TASK
Would you output the entries below only from the line containing "romania2017.pdf (171, 1071)" through the line containing "2027 手帳 / 日月曆", exactly as they stand and with both ends included?

(Stored data entries)
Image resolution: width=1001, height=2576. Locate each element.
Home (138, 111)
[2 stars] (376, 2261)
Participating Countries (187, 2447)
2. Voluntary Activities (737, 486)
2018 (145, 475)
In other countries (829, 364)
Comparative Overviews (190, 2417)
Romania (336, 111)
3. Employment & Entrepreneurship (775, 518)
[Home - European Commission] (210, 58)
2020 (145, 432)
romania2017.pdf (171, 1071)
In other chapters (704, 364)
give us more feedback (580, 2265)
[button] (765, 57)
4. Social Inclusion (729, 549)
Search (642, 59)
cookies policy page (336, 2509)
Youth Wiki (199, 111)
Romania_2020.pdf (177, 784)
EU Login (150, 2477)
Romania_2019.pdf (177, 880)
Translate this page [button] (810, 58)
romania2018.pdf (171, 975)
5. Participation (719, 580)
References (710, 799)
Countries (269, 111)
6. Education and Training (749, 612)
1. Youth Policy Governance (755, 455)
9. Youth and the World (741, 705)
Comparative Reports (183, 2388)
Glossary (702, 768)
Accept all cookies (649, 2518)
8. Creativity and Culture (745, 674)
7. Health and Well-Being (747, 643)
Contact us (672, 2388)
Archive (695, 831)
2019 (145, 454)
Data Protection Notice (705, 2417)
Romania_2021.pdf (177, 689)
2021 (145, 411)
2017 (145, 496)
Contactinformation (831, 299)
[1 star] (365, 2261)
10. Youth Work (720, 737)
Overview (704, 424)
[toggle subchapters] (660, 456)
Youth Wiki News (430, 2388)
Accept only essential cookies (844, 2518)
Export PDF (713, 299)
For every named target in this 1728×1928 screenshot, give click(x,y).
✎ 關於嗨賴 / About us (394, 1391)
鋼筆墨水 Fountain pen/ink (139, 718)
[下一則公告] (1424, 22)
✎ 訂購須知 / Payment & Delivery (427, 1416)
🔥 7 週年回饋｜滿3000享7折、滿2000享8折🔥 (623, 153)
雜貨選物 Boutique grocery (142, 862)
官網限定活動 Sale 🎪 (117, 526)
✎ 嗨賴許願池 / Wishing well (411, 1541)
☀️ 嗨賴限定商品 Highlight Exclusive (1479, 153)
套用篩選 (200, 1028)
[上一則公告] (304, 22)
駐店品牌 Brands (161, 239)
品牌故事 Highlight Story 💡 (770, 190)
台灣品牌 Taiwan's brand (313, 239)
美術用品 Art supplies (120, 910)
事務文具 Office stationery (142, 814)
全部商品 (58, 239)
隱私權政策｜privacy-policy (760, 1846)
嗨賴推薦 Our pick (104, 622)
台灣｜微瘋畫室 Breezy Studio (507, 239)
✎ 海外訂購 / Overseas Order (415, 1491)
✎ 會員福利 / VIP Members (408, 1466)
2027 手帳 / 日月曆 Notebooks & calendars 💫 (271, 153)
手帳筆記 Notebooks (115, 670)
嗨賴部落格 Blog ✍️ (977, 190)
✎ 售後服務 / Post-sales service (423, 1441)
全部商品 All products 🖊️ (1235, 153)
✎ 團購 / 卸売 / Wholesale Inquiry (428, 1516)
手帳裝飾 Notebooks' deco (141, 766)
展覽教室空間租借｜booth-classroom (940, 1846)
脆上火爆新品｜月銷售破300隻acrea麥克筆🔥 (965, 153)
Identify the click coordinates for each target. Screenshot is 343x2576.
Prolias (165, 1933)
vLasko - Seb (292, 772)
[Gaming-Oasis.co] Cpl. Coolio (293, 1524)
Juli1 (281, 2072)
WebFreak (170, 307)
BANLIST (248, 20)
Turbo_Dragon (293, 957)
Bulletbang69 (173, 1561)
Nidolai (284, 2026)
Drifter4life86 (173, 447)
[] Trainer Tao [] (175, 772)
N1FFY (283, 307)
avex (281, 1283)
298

ANSWER TO THIS EXERCISE
romania2017.pdf (171, 1071)
In other chapters (704, 364)
give us more feedback (580, 2265)
[button] (765, 57)
4. Social Inclusion (729, 549)
Search (642, 59)
cookies policy page (336, 2509)
Youth Wiki (199, 111)
Romania_2020.pdf (177, 784)
EU Login (150, 2477)
Romania_2019.pdf (177, 880)
Translate this page [button] (810, 58)
romania2018.pdf (171, 975)
5. Participation (719, 580)
References (710, 799)
Countries (269, 111)
6. Education and Training (749, 612)
1. Youth Policy Governance (755, 455)
9. Youth and the World (741, 705)
Comparative Reports (183, 2388)
Glossary (702, 768)
Accept all cookies (649, 2518)
8. Creativity and Culture (745, 674)
7. Health and Well-Being (747, 643)
Contact us (672, 2388)
Archive (695, 831)
2019 (145, 454)
Data Protection Notice (705, 2417)
Romania_2021.pdf (177, 689)
2021 (145, 411)
2017 (145, 496)
Contactinformation (831, 299)
[1 star] (365, 2261)
10. Youth Work (720, 737)
Overview (704, 424)
[toggle subchapters] (660, 456)
Youth Wiki News (430, 2388)
Accept only essential cookies (844, 2518)
Export PDF (713, 299)
For every named target in this 1728×1928 screenshot, give click(x,y).
✎ 關於嗨賴 / About us (394, 1391)
鋼筆墨水 Fountain pen/ink (139, 718)
[下一則公告] (1424, 22)
✎ 訂購須知 / Payment & Delivery (427, 1416)
🔥 7 週年回饋｜滿3000享7折、滿2000享8折🔥 (623, 153)
雜貨選物 Boutique grocery (142, 862)
官網限定活動 Sale 🎪 (117, 526)
✎ 嗨賴許願池 / Wishing well (411, 1541)
☀️ 嗨賴限定商品 Highlight Exclusive (1479, 153)
套用篩選 (200, 1028)
[上一則公告] (304, 22)
駐店品牌 Brands (161, 239)
品牌故事 Highlight Story 💡 (770, 190)
台灣品牌 Taiwan's brand (313, 239)
美術用品 Art supplies (120, 910)
事務文具 Office stationery (142, 814)
全部商品 (58, 239)
隱私權政策｜privacy-policy (760, 1846)
嗨賴推薦 Our pick (104, 622)
台灣｜微瘋畫室 Breezy Studio (507, 239)
✎ 海外訂購 / Overseas Order (415, 1491)
✎ 會員福利 / VIP Members (408, 1466)
2027 手帳 / 日月曆 Notebooks & calendars 💫 (271, 153)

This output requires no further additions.